Member of the Pennsylvania House of Representatives from the Greene County district
- In office 1837–1838

Personal details
- Born: December 3, 1804 Waynesburg, Pennsylvania, U.S.
- Died: July 15, 1841 (aged 36) Waynesburg, Pennsylvania, U.S.
- Resting place: Green Mount Cemetery, Waynesburg, Pennsylvania, U.S.
- Party: Democratic
- Spouse: Mary E. Dill
- Profession: Politician, lawyer

= Enos Hook =

American politician (1804–1841)

Enos Hook (December 3, 1804 – July 15, 1841) was an American politician and lawyer who served in the United States House of Representatives from 1839 until his resignation in 1841, representing the 20th congressional district of Pennsylvania as a Democrat in the 26th United States Congress and the 27th United States Congress.

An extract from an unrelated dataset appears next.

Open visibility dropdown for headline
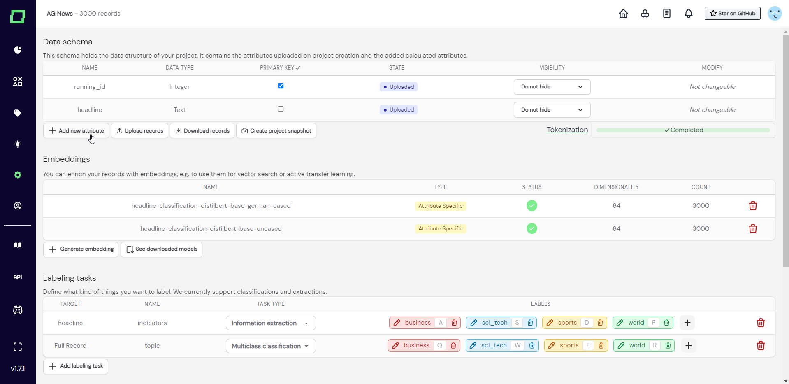(552, 110)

==Early life and education==
Hook was born in Waynesburg, Pennsylvania, on December 3, 1804. He studied law.

==Career==
Hook was admitted to the bar in 1826; he commenced practice in Waynesburg.

Hook served in the Pennsylvania House of Representatives from 1837 to 1838, representing Greene County as a Democrat in the 62nd Pennsylvania General Assembly.

Hook was elected as a Democrat to the 26th United States Congress; his term began on March 4, 1839. Hook was re-elected to the 27th United States Congress, serving until his resignation on April 18, 1841. Democrat Henry White Beeson was elected to serve out the remainder of Hook's term.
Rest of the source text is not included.